Джейми тем временем улегся на пол и начал делать серию упражнений, специально разработанных для ВВС, которые я ему рекомендовала для укрепления мышц спины.

— Но почему ты сравнил его с совой? Я слышала, так называют людей, склонных к пьянству, но при чем тут запоры? Разве совы ими страдают?

Окончив упражнения, он перевернулся на спину и лежал теперь на ковре, тяжело дыша.

— Ну да. — Он глубоко вдохнул, потом медленно выпустил воздух. Сел и откинул волосы со лба. — Уж не знаю, правда это или нет, но так говорят в народе. Говорят, что у сов нет дырочки в заднице и неоткуда выпускать переваренную пищу, мышей, к примеру. Поэтому они превращают их косточки и шерсть в такие малюсенькие шарики и выблевывают, так как не могут выпустить с другого конца.

— Правда?

— Ну да, правда, так они делают. И по этому признаку можно отыскать дерево, на котором живет сова. Стоит только глянуть под него, и увидишь шарики. Смотреть тошно, что они вытворяют, эти совы, — добавил он и распахнул ворот рубашки пошире. — И все же дырочка у них имеется.
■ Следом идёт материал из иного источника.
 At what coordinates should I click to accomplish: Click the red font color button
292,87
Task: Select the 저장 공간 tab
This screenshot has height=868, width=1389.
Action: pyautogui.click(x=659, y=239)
Раз сбил одну с дерева рогаткой и специально посмотрел.

— А ты, оказывается, любознательный мальчик! — рассмеялась я.

— Ясное дело, Саксоночка. — Он усмехнулся. — И выпускают они из этих дырочек что положено. Однажды целый день проторчал с Яном под деревом, чтоб убедиться.

— Да, это уже более, чем обычное любопытство, — заметила я.

— Просто интересно было знать. Ян никак не хотел сидеть спокойно, а потому пришлось врезать ему маленько, чтоб не рыпался. — При этом воспоминании Джейми улыбнулся. — И потом мы с ним сидели тихо и дождались, и тогда он схватил пригоршню этих самых какашек, сунул мне за ворот рубахи — и наутек! Господи, он мчался как ветер! — Воспоминание о быстроногом друге юности вызвало печальные ассоциации, лицо его помрачнело, он вспомнил своего зятя, ковыляющего на деревянной култышке. Несчастный потерял ногу в бою.

— Вообще у него, должно быть, просто ужасная жизнь, — заметила я, желая отвлечь Джейми от грустных мыслей. — Я не сов имею в виду, а короля. Ни секунды уединения, даже в туалете.